The project has been a subject of debate because it had rumoured that the money for the project had been diverted to another project of national interest.  This brought back old memories in the town about the closure of the BMC leather tannery in 2006.  The reason for the closure was environmental concern and the frequent breakdowns of the plant which meant belt tightening for the residents. 

In another development, Lobatse residents had expected to benefit from the Special Economic Zone policy which was approved in 2011 to diversify the economy and export base of the country into sectors that will continue to grow after the diamonds have run out.  This did not happen and the situation remained the same because residents are not empowered to exercise due diligence for what they want.  The conspicuous neglect of the town has made it to lose its glamour and the flare of independence that it enjoyed in the 60s.  The town is on a journey from cradle to grave, as some groups involved in golden jubilee festivities do not use it as the venue of their activities.  For example, the Great Botswana Marathon did not include the town in their marathon that follows historical buildings and sites and it appears nothing has been scheduled by BOT50 to take place in the town on or before 30th September.   Historically, Lobatse is the birth place of our political parties and our democracy, as Botswana and the Gambia were the only two counties in Africa which had multi-party democracy in the late 60s.  As we celebrate this legacy, it would be inconceivable to exclude Lobatse from observing the great fanfare of the country’s 50th anniversary of independence.  The music festival and the cultural event held in the town a head of the September 30th celebrations, cannot revive old memories of the town.  

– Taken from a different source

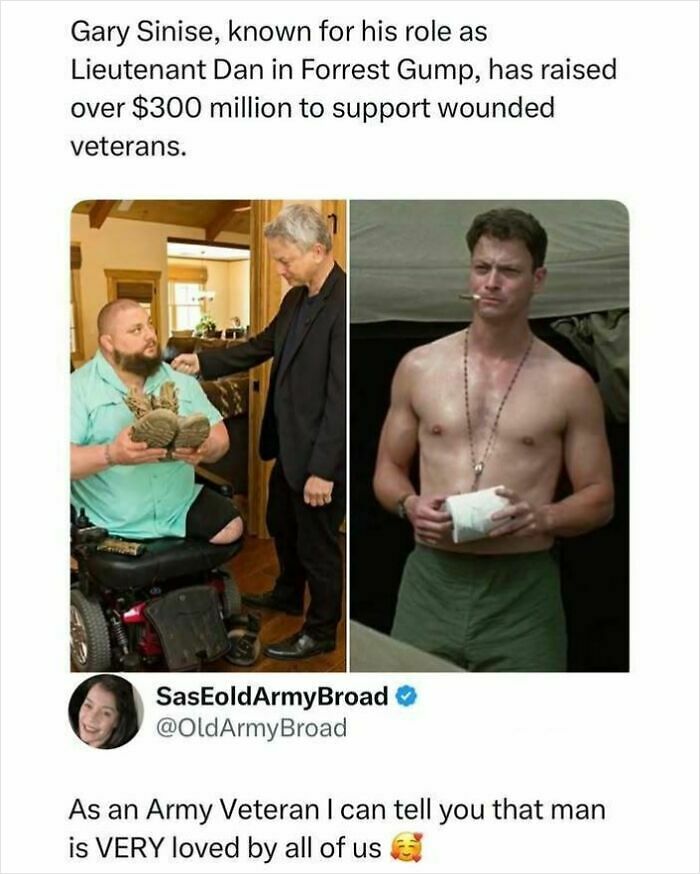Image resolution: width=700 pixels, height=874 pixels.
Task: Click the toilet paper roll in hands
Action: point(475,513)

Lobatse has not only played an important role to our independence, but also to South Africa and Mozambique during their liberation struggle.  South Africa for its part is turning Fish Keitseng’s safe-house at Peleng into a national monument for hosting Nelson Mandela and Thabo Mbeki during the struggle.  In the same vein, the Mozambican government has announced its plan to transform the Kgaboesele family house also at Peleng into a museum for hosting Samora Machel during the liberation struggle of that country.  In this connection, the Botswana government should also do its part to declare the town a heritage site.   Because of its historical background, Lobatse has a potential to be one of the country’s tourist destinations.  Like in Francistown, Lobatse should have an information center and guides to conduct guided tours of the town, covering important historical sites lulled by a sense of neglect.  This would promote the country’s tourism industry and preserve our past because if we do not learn from history, will be doomed to repeat it.  We would perhaps need a department of antiquities to help maintain colonial ruins and existing buildings which are still in their original condition.  Some of these buildings, may not be in the colonial era category, but have an overriding historical significance like the prime minister’s residence in Gaborone which later became Radio Botswana and now the Directorate of Intelligence Services.